En
nochevieja muchos participábamos casi ineludiblemente en el rito colectivo de las uvas al
son de las doce campanadas que inauguraban el último año del segundo milenio. Las
campanadas de la "suerte" constituyen una especie de rito que puede para
asomarnos a una coordenada trascendental de la existencia humana: el paso del tiempo. El
rito de las uvas expresa los deseos de suerte y de prosperidad para el año que comienza
con gestos primordiales de la vida. Comer, beber y compartir, brindar con uvas y con vino
son gestos que pertenecen, sin duda, a los rituales básicos de la fiesta humana en todas
las culturas. Y con ellos se augura la felicidad en el año nuevo, como si las vivencias
de los meses venideros se anunciaran en cada campanada y, en cierto modo, la vida
estuviese condensada en cada grano.
Si
trascendemos los gestos primordiales podemos encontrarnos con el sentido del rito.

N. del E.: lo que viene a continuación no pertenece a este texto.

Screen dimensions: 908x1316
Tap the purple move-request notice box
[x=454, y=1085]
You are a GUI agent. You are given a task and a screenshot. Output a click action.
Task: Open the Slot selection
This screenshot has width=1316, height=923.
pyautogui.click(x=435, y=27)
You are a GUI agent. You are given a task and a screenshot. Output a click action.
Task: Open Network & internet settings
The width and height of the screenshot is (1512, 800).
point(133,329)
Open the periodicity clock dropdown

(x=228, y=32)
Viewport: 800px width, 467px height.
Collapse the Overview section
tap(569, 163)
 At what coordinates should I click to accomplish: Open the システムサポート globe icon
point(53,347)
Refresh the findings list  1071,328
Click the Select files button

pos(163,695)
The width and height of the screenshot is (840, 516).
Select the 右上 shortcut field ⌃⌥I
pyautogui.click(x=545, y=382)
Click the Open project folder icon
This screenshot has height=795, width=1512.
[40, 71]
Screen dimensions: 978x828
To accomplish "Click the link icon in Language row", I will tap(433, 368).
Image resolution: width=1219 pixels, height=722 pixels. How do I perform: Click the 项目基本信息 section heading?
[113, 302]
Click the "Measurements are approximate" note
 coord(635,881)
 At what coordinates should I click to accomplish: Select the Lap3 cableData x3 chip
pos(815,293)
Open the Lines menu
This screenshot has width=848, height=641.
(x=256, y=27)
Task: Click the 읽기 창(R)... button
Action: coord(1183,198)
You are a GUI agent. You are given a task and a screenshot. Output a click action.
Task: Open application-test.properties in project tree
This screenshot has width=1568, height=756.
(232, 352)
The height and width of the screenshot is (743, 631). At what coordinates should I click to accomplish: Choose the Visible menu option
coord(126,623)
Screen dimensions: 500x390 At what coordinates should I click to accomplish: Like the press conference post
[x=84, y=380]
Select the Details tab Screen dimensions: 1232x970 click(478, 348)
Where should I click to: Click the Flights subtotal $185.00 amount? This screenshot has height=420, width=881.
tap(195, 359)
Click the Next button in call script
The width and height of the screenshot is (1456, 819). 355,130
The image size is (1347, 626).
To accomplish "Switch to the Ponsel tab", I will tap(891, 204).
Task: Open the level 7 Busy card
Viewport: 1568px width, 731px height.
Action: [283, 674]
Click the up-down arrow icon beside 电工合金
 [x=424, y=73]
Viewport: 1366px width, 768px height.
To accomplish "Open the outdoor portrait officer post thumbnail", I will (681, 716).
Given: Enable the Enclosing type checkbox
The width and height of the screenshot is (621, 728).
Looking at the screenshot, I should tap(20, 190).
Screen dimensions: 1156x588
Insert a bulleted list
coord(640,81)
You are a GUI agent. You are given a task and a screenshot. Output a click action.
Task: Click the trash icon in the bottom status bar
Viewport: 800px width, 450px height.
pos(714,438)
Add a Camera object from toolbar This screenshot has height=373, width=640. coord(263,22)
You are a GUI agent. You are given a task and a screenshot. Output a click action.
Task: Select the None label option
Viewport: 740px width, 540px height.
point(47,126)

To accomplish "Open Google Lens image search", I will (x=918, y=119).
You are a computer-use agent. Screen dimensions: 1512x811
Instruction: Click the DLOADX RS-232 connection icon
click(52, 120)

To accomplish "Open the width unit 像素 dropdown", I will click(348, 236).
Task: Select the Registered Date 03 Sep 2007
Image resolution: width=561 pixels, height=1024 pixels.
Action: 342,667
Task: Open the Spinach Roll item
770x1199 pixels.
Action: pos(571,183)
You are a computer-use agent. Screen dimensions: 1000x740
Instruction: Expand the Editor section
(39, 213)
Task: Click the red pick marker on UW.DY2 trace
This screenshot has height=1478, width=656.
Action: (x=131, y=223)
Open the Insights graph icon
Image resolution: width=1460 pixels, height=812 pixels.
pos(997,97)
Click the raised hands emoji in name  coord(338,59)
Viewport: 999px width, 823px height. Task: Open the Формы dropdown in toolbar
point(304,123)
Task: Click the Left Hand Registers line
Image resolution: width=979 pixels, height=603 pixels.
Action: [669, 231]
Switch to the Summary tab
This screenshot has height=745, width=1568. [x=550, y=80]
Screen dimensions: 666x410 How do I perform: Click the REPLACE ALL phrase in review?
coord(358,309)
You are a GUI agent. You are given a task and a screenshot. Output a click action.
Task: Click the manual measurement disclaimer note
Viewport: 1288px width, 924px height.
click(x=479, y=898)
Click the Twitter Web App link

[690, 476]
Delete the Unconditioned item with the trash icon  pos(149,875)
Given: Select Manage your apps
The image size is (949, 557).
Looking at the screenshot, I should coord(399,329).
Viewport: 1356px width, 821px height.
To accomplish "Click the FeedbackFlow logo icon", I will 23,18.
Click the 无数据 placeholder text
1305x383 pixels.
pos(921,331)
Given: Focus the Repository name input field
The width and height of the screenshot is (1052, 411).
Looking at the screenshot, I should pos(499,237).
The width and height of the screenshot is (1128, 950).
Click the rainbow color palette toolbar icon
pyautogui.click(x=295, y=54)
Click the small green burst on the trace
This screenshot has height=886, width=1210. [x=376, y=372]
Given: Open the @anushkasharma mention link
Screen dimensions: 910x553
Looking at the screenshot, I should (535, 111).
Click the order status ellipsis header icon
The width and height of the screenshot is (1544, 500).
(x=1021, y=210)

Si nos emocionamos sólo con gustar las uvas y saborear el vino, con oír las campanas y
con besar a otras personas, entonces es que los sentidos transmiten algo más y son
como un rumor de ángeles, que nos anuncia la presencia de algo grandioso y estremecedor,
permitiéndonos vislumbrar la alegría última y hacer fiesta por ella. Si en el monótono
resonar de las horas marcando el paso inexorable del tiempo somos capaces de captar más
bien por qué y por quién tañen las campanas, experimentaremos realmente la
trascendencia del tiempo y su valor para el ser humano. Pero lejos de divinizar el tiempo
y de concederle la potestad de marcar nuestro destino y nuestra suerte, hemos de valorarlo
en su justa medida, conscientes de que su importancia radica en ofrecernos la posibilidad
de crecer como personas con dignidad y en libertad, desarrollando nuestras potencialidades
en la construcción de un mundo más justo y en paz, pero sabiendo que el Señor del
tiempo no es el hombre sino Dios.
La
fiesta del año nuevo en el marco de la Navidad cristiana celebra, además, el nacimiento
de Jesús como el comienzo de un nuevo tiempo y definitivo en la historia humana que viene
marcado por la presencia en esta tierra de un Dios cuya Palabra se ha hecho Hombre (Jn
1,1-18). En Jesucristo el proyecto de Dios alcanzó su culminación en la historia. Desde
Él, nuestro tiempo se mide de otro modo, y cada año, cada día, cada momento es tiempo
de gracia. María, la Madre de Dios, es la llena de gracia por haber sido elegida y
destinada por Dios para que, dejándose impregnar por el Espíritu engendrara y diera a
luz a Jesucristo. Pues lo mismo que en María, en la carta a los Efesios (Ef 1,3-6) el
derroche de gracia se hace extensivo a todos los creyentes, de modo que, sintiéndonos
elegidos antes de la creación del mundo y destinados a vivir como hijos del Padre,
participemos de la inmensa alegría de haber sido colmados de gracia por el Hijo y en el
Hijo. En efecto, conocer a Cristo, seguir sus pasos y orientar nuestro futuro según el
suyo, es para sentirnos, como María, verdaderamente dichosos.
La
sabiduría bíblica del Eclesiastés o Qohelet nos revela, además, que Dios "ha
puesto la eternidad en el corazón del hombre" (Ecl 3,11), es decir, el tiempo sin
límites en esta vida terrestre, como un motor que hace que el ser humano siga siempre
adelante contra viento y marea, en medio de los contratiempos de la vida. Esta es otra
dimensión de la gracia cuya fuerza llena de sentido nuestro tiempo. Sabiendo que el
tiempo cristiano se valora por su intensidad y su calidad de vida "eterna" y
como realización del proyecto de Dios sobre el ser humano, os deseo ¡Feliz año de
gracia!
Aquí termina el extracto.